Previous Projects - Public#
Horizon Europe#
IO-SEA#
IO-SEA was an EU Horizon funded project undertaken as part of the Performance Activity, from 2021 to 2024. The overall project focused on the development of next-generation I/O and storage solutions for Exascale HPC systems.
ICHEC focused on the Hierarchical Storage Management (HSM) element, developing the Hestia software to support access to the long term storage backend of the IO-SEA software stack. The Hestia software built on Deimos which was created for the previous ICHEC ExSeisDat project.
Estuary#
Estuary is a Lustre S3 Copytool. It was forked from ComputeCanada’s lustre-s3-copytool
with some minor updates. It was intended to use it as an element of the IO-SEA software stack, but an alternative method for data migrations was adopted in the end.
SFI#
ExSeisDat#
ExSeisDat was a LERO / SFI “spoke” project with Tullow Oil and Data-Direct Networks (DDN) as industry partners. It was undertaken as part of the Performance Activity from 2016 to 2020.
It lead to the development of the ExSeisDat Software for high-performance parallel I/O of seismic data files.
It also had several sub-projects, notably, Deimos and the GPUDirect investigations.
A number of smaller projects started off the back of this as well, including PERForate and Megadep.
The project came about as a result of consultancy work with Tullow Oil. It was found that the I/O of SEG-Y files was a significant performance bottleneck unless carefully handled. Parsing SEG-Y files is already a pain, and reading them in parallel is even worse.
Deimos#
Deimos was a project collaborating with CEA to integrate their Phobos storage with Lustre HSM using a webserver and the Amazon S3 REST API.
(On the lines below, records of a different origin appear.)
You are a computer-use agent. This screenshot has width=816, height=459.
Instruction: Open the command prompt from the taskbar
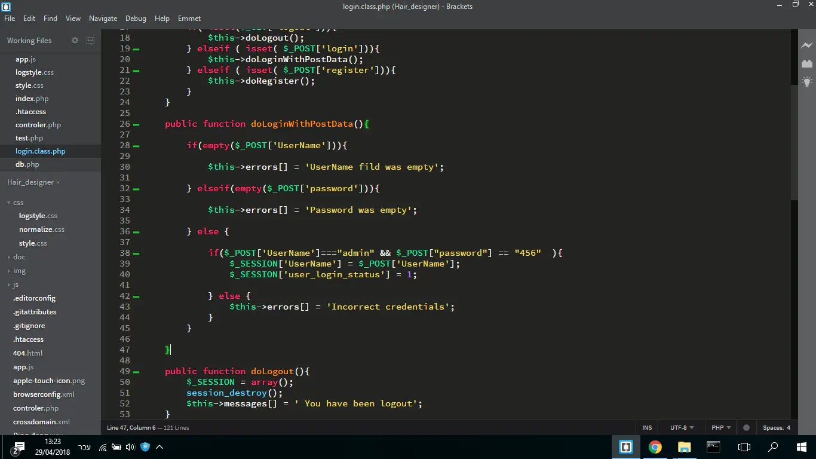[x=713, y=447]
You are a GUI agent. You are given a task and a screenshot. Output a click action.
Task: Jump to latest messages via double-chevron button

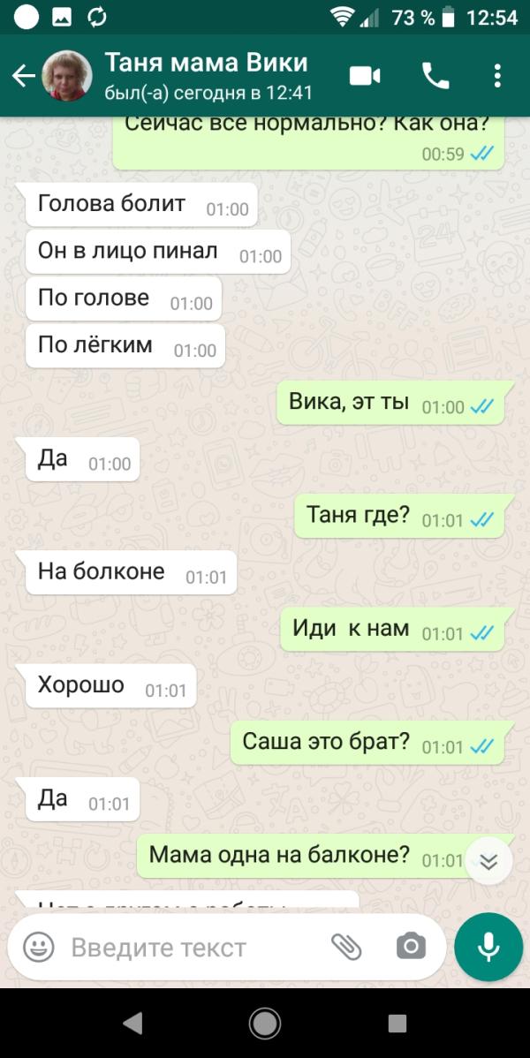tap(488, 861)
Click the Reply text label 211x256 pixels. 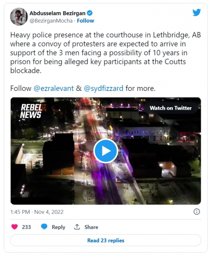(58, 227)
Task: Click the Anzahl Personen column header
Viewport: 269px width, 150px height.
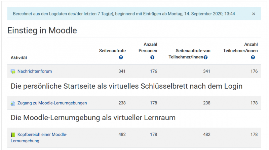Action: [x=148, y=47]
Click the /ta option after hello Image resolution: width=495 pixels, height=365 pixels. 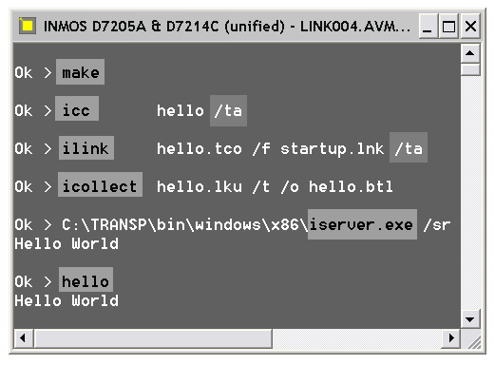(x=228, y=110)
It used Proxygen to create a webserver that accepts HTTP requests that are conform to the AWS S3 REST API and saves/retrieves the data sent/requested to/from Phobos as a backend by using FIFOs.
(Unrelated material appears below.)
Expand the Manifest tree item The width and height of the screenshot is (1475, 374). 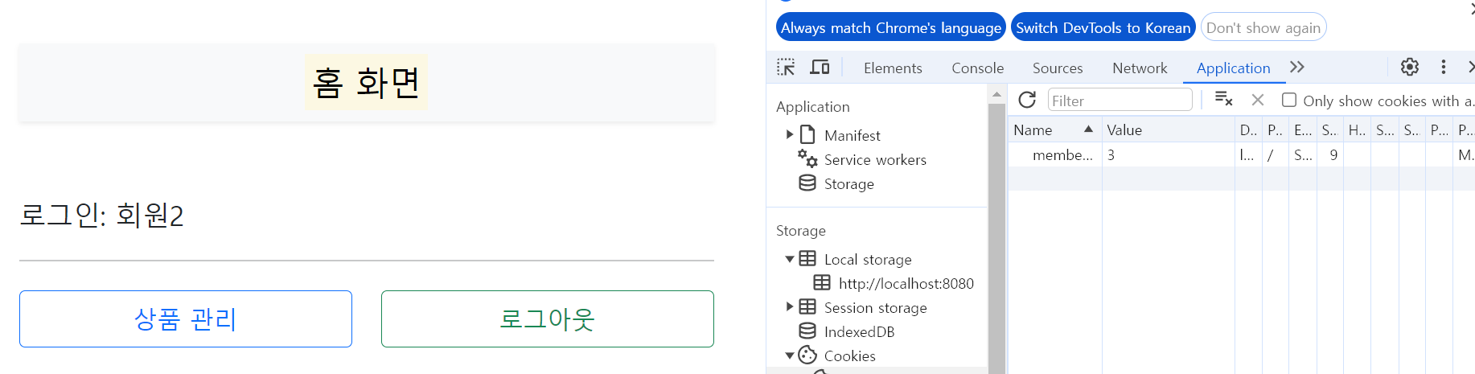(x=790, y=135)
Deimos’s functionality was later eventually subsumed into ICHEC’s Hestia sofware as part of continued collaboration with CEA in the IO-SEA project.
PERForate#
PERForate is a tiny performance measurement library. The idea is to include one header, and drop PERFORATE_SCOPE_TRACE("my text")
into a function, and have some measurement of its execution time printed after the program exits, no extra magic, flags, or incantations.
This gets around a lot of issues wrt compiler optimizations inlining some functions, omitting symbols, finding the right incantation for the compiler on your system. Each call to PERFORATE_SCOPE_TRACE
has about 100 ns overhead, so it can mostly be dropped in and ignored anywhere except for hot-loops.
This came about as a result of frustration with trying to use the “proper” tools to track down a performance bug in Megadep, when quite a simple measurement was needed.
Megadep#
Megadep is for determining the transitive dependencies of source files.
It aims to optimize reads from disk by determining the dependencies for all project files at once, necessitating a single pass through the source files.
One goal of this project was to develop a clean example project for the Performance Engineering group, presenting nice approaches to project structure and testing.
An ideal outcome would be where it can be converted into a cookie-cutter template for any future C++ projects in ICHEC.